= Michel Arrignon =

French clarinetist (1948–2025)

Michel Arrignon (/fr/; 1948 – 12 March 2025) was a French clarinetist and professor of clarinet at the Conservatoire National Supérieur de Musique de Paris and at the Reina Sofía School of Music in Madrid.

==Life and career==
Arrignon studied at the Conservatoire National Supérieur de Musique de Paris. He played in the Orchestre Mondial des Jeunesses Musicales and won second prize in the Geneva Concours International d'Exécution Musicale. He co-founded the Ensemble Intercontemporain with Pierre Boulez. He later joined the Orchestre de l'Opéra national de Paris. He also founded the O. Messian Quartet. He taught at the Conservatoire National Supérieur de Musique de Paris since 1989. He also served as a juror in several national and international music competitions, including the Carl Nielsen International Music Competition.

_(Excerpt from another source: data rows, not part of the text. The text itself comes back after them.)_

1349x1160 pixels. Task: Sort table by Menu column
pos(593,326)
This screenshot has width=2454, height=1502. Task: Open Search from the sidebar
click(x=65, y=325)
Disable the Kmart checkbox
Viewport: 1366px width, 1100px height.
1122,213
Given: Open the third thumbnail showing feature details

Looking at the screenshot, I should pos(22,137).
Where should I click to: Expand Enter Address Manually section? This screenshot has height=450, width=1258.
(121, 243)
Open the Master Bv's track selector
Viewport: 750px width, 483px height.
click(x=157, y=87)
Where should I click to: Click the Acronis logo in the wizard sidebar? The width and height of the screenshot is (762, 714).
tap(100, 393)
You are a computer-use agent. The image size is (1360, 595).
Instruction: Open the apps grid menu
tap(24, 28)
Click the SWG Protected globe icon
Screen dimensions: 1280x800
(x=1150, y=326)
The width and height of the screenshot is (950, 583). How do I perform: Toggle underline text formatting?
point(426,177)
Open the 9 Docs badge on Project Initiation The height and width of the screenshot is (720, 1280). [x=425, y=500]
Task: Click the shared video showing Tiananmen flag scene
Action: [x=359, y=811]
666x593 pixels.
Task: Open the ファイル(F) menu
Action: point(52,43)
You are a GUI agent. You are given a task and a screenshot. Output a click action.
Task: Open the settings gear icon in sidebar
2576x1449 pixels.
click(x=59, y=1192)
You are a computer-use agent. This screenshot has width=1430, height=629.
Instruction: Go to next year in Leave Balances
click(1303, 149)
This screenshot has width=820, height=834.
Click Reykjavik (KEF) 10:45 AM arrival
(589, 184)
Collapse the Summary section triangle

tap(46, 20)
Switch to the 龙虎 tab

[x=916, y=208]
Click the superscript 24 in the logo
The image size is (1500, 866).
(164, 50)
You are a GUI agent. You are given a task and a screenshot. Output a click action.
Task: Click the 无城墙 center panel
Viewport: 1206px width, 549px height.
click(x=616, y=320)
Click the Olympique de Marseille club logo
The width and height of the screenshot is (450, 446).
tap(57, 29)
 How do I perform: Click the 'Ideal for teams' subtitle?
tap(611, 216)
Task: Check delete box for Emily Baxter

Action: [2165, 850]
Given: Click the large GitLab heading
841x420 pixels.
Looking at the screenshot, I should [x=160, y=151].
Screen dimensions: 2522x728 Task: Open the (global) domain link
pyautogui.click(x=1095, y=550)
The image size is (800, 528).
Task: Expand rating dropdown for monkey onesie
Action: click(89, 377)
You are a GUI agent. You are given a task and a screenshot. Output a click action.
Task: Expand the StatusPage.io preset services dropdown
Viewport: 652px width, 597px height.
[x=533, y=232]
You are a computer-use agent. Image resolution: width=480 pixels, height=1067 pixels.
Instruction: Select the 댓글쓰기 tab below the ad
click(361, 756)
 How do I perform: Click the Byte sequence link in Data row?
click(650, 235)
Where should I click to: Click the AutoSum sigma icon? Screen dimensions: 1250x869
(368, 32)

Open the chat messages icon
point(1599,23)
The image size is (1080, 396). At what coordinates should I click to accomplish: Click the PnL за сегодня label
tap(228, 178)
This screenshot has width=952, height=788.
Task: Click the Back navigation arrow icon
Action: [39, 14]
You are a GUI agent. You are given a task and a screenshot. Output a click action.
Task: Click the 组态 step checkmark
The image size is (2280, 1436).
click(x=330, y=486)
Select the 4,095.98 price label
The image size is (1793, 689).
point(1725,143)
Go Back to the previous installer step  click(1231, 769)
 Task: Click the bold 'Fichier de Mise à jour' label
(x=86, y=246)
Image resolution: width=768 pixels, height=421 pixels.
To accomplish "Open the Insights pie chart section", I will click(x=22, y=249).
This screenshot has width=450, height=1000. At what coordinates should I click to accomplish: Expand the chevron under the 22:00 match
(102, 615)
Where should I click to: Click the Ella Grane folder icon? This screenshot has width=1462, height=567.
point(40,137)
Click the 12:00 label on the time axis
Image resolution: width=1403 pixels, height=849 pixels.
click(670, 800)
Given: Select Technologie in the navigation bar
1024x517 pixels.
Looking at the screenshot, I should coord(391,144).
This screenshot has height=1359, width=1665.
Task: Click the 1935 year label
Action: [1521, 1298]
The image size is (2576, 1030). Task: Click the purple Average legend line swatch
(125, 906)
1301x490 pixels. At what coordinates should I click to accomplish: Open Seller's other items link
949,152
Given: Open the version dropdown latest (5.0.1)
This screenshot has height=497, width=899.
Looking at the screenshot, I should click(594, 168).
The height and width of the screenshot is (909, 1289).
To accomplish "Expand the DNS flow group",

Arrignon worked as a clarinet tester and developer at Buffet Crampon from 1985. He helped create the Tosca clarinet, released in 2003 by Buffet Crampon, as well as Buffet's Festival clarinet designed in 1987. He played on Buffet Crampon Tosca Green-Line clarinets.

Arrignon died on 12 March 2025, at the age of 76.

==Discography==
- Stockhausen – Donnerstag aus Licht. Deutsche Grammophon 2740 272 (4 LPs); 423 379-2 (4CDs). Hamburg: Polydor International GmbH, 1983.
- Weber Concertos, with Jean-Claude Montac. Karusel Music International, 1990.